What to do:
Using the notes on inferentialism below, answer these:
(a) Which page of Brandom 1994 is quoted?
(b) In the Logische Propädeutik, what are concepts in natural language submitted to instead of predicator rules?
(c) Once the inferentialist framework is adopted, from what sight does meaning only count?

2“The idea is to show what kind of understanding and explanatory power one gets from talking this way [i.e., from the inferentialist sight], rather than to argue that one is somehow rationally obliged to talk this way.” (Brandom 1994, p. xii). Now one may wonder whether it really makes a difference: if one convincingly shows that the adoption of this sight actually increases the explanatory power, than refusing it will represent an irresponsible stance.

3Brandom acknowledges a decisional compound in adopting the inferentialist framework, but once it is adopted, then one is committed to saying that any meaning is ultimately to be thought of as depending on the way it contributes to winning in the game of giving and asking for reason. Any stance that makes a speaker fail in this game must ultimately fade out as a claim to meaningfulness. In this extent, meaning only counts from a strategical sight, as we will see below.

4In the Logische Propädeutik, the concepts that express themselves in the natural language are not submitted to predicator rules, but rather to contextual uses, such that plasticity is one of their most essential features. It does not preclude however their own meaningfulness, inasmuch as they contribute to the opening of a world. In natural language, there is no necessity to go beyond this opening in order to deploy meaningful stances through language. Language must not necessarily be Ortho-Language.

5It is not the same as artificially identifying meaning to inferential relations: in one case, we have a theoretical artifice, in the other case an institutional one, insofar as it puts a practical program on the table, that could easily be transformed into a political one.

Information shown:

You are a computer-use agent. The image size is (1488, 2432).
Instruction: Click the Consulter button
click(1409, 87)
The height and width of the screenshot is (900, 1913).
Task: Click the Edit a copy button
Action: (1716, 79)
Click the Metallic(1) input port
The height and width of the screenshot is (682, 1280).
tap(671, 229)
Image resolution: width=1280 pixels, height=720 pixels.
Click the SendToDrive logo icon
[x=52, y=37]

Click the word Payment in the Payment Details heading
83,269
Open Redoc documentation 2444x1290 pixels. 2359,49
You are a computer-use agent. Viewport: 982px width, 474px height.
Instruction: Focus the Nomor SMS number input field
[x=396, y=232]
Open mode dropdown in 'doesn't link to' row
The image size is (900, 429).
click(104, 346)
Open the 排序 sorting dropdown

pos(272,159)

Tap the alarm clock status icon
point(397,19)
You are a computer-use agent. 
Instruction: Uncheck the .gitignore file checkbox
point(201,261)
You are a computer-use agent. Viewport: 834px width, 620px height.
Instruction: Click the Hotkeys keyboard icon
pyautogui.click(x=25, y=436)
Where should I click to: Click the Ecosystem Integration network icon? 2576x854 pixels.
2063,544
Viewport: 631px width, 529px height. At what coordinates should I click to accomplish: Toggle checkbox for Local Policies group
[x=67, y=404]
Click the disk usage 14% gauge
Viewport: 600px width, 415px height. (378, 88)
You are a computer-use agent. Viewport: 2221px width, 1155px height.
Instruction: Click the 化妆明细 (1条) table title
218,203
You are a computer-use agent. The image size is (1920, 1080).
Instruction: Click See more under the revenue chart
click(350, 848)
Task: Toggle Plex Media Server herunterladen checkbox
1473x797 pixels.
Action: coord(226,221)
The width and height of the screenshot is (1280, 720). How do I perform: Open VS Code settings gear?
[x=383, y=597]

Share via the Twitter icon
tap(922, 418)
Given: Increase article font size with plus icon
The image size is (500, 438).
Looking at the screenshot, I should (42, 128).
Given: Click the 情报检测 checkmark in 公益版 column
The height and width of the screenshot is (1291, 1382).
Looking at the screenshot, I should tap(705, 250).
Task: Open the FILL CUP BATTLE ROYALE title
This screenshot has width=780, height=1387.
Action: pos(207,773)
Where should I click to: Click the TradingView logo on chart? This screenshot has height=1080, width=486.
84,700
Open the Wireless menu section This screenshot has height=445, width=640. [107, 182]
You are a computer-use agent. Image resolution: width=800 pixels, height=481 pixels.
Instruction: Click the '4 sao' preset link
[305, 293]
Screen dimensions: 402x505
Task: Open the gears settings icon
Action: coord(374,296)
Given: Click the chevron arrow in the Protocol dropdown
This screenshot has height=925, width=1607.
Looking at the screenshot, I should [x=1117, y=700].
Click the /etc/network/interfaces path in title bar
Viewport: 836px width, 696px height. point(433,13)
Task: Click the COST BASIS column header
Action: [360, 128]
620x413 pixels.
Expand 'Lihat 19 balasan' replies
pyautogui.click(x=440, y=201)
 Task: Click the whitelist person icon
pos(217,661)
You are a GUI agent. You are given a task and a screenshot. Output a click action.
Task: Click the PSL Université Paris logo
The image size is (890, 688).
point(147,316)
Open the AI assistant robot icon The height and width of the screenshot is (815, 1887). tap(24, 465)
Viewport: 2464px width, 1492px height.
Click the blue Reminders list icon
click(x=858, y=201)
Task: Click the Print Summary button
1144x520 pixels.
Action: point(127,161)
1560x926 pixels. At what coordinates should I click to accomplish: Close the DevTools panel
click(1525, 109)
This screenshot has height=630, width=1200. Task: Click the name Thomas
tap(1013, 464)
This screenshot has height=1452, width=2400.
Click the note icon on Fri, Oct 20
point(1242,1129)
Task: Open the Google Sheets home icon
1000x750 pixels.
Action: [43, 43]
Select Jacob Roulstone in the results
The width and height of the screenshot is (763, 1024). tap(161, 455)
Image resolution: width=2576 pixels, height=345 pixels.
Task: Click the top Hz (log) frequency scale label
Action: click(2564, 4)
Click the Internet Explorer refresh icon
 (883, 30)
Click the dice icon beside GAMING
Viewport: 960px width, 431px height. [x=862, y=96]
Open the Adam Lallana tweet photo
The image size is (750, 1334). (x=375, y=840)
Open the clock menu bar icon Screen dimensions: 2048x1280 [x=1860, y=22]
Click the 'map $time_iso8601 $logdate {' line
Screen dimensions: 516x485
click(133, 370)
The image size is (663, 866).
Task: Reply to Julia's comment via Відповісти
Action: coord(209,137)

Solved problem:
(a) Page xii
(b) Contextual uses
(c) A strategical sight